Morning Fair- Frank Proffitt (NC) 1962 REC

Morning Fair- Frank Proffitt (NC) 1962 REC
 

[From the recording Frank Proffitt of Reese, NC CD-1: American Folk Music on Folk-legacy, 1962. The liner notes follow. This is a rare version with the "pastoral" opening stanza. It's from his aunt Nancy Prater and is unique and quite different.

R. Matteson 2017]

Frank Proffitt, of Beach Mountain NC, sang this song as "Morning Fair" on his 1962 Folk-Legacy album Traditional Songs and Ballads of Appalachia. It was also released in 1966 as the Topic album North Carolina Songs and Ballads. The booklet commented:

    Not often found in this form, this ballad is widely popular in America as The Butcher Boy, perhaps because it was widely printed in the early songsters. Brown points out that it appeared as a stall ballad in both Boston and New York. Frank learned his splendid variant from his aunt, Nancy Prather.
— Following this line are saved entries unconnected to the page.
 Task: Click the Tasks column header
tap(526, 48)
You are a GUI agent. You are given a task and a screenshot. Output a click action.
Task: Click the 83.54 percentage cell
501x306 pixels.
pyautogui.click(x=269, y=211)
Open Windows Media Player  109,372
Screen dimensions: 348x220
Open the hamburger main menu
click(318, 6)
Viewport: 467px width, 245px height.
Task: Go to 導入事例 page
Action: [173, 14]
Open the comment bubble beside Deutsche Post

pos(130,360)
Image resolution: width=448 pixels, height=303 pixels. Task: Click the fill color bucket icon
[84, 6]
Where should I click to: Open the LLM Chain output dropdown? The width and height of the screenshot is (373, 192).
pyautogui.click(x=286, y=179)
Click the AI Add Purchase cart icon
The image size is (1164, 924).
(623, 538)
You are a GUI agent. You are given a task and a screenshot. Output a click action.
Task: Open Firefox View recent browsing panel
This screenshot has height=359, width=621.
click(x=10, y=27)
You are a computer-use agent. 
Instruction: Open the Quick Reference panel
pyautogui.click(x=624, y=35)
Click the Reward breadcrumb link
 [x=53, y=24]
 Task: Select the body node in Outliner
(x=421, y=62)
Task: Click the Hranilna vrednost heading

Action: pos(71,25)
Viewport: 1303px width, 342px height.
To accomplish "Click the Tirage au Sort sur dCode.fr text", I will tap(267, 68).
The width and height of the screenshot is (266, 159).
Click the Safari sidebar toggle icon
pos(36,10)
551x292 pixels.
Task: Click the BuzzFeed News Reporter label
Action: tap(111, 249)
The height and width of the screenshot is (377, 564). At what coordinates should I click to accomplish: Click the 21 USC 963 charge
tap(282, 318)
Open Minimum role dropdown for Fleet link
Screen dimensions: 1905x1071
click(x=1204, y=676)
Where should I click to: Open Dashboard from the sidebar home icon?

The ballad is usually found with the following as the final couplet:

        And on my breast place a turtle dove
        To show the world that I died for love.

Morning Fair
- sung by Frank Proffitt of Beach Mountain NC, in 1962, learned from his aunt Nancy Prather.

As I woke up one morning fair
To take a walk all in the air,
I thought I heard my true love say,
“Oh turn and come my way.

“You told me tales, you told me lies,
You courted a girl worth more than I.
But gold will fade and silver will fly,
My love for you will never die.

“Oh, tell me, Willie, oh tell me please,
Do you take her upon your knees
And hug and kiss her all so free
And tell her things you won't tell me?

“Is it because that I am poor
That you turn me far from your door
To wander out in a cruel dark world
Because you love a rich man's girl?”

“She gave me cake, she gave me wine,
I rode out in her carriage fine;
She set herself upon my knee
And begged and kissed me all so free.

“Her father gives to me his land
And also of his daughter's hand;
To give it up, a fool I'd be,
To trade it all for the love of thee.”

She went upstairs, up to her bed;
A aching was all in her head;
A rope she tied around the sill;
They found her hanging, cold and still.

There in her bosom was this note,
All with her pen these words she wrote:
“Heap up my grave so very high
So Willie can see as he rides by.”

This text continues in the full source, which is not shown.